John Houska

Personal information
- Date of birth: May 13, 1956
- Place of birth: Baltimore, Maryland, United States
- Date of death: September 7, 2020 (aged 64)
- Place of death: Baltimore, Maryland, United States
- Position: Goalkeeper

Youth career
- 1973–1976: Loyola Greyhounds

Senior career*
- Years: Team / Apps / (Gls)
- 1978–1980: Memphis Rogues / 48 / (0)
- 1979–1980: Memphis Rogues (indoor) / 12 / (0)
- 1980–1982: Cleveland Force (indoor) / 36 / (0)
- 1982–1984: St.
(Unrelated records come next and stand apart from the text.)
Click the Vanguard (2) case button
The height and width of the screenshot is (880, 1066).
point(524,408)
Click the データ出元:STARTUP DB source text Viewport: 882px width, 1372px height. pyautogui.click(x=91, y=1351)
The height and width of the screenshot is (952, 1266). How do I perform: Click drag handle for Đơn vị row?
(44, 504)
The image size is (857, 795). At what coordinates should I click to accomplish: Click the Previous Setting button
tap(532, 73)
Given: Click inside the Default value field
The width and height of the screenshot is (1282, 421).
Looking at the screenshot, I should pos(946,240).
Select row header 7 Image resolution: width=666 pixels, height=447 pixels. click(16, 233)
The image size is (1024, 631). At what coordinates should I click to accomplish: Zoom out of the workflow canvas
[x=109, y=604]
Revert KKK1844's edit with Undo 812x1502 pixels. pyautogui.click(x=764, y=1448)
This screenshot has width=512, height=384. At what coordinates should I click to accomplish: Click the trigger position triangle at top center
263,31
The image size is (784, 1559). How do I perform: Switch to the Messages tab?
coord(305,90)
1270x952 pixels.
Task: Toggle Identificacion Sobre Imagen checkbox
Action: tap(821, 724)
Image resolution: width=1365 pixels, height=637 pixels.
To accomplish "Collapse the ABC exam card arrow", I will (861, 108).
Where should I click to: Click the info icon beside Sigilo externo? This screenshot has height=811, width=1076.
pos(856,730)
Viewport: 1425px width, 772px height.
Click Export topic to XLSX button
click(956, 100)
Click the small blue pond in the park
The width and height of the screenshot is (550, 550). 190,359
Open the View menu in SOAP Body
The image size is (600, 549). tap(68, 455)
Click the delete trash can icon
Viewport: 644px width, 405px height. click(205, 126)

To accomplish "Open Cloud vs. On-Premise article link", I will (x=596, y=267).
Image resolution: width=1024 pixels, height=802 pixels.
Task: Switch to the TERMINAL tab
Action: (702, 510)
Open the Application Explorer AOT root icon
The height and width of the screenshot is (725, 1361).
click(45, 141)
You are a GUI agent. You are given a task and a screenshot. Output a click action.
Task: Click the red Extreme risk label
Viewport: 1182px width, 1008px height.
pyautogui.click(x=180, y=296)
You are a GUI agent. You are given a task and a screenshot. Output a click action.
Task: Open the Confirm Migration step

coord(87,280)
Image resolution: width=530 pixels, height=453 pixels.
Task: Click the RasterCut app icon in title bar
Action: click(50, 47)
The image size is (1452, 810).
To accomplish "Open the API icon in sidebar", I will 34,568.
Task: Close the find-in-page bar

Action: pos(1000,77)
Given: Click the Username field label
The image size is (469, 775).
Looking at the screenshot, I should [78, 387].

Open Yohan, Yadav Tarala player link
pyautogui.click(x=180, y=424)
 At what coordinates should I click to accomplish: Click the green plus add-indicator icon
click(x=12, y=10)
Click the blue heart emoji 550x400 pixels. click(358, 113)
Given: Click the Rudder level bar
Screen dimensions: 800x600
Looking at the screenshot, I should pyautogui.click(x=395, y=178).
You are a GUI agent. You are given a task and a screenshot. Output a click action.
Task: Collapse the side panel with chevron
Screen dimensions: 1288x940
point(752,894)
Louis Steamers (indoor)

= John Houska =

American soccer player (1956–2020)

John Houska (May 13, 1956 - September 7, 2020) was an American soccer goalkeeper who played professionally in the North American Soccer League and Major Indoor Soccer League.

==College==
Houska attended Loyola University Maryland, where he played on the men's soccer team from 1973 to 1978. He holds the team records for saves in a season (193) and career (471). When he was a junior in 1976, he served as the Greyhounds' goalkeeper when they won the NCAA Men's Division II Soccer Championship, earning him a mention in Faces in the Crowd in the December 13, 1976 issue of Sports Illustrated. He was also a 1976 Honorable Mention (third team) and 1975 Second Team All American. He was inducted into the Loyola University Maryland Athletic Hall of Fame.

==Professional==
In 1980, he signed with the Memphis Rogues of the North American Soccer League. He led the league during the 1979-1980 NASL indoor season. In the fall of 1980, he moved to the Cleveland Force of the Major Indoor Soccer League where he spent two seasons. He also played for the St. Louis Steamers from 1982 to 1984.

He was inducted into the Maryland Soccer Hall of Fame in 1999.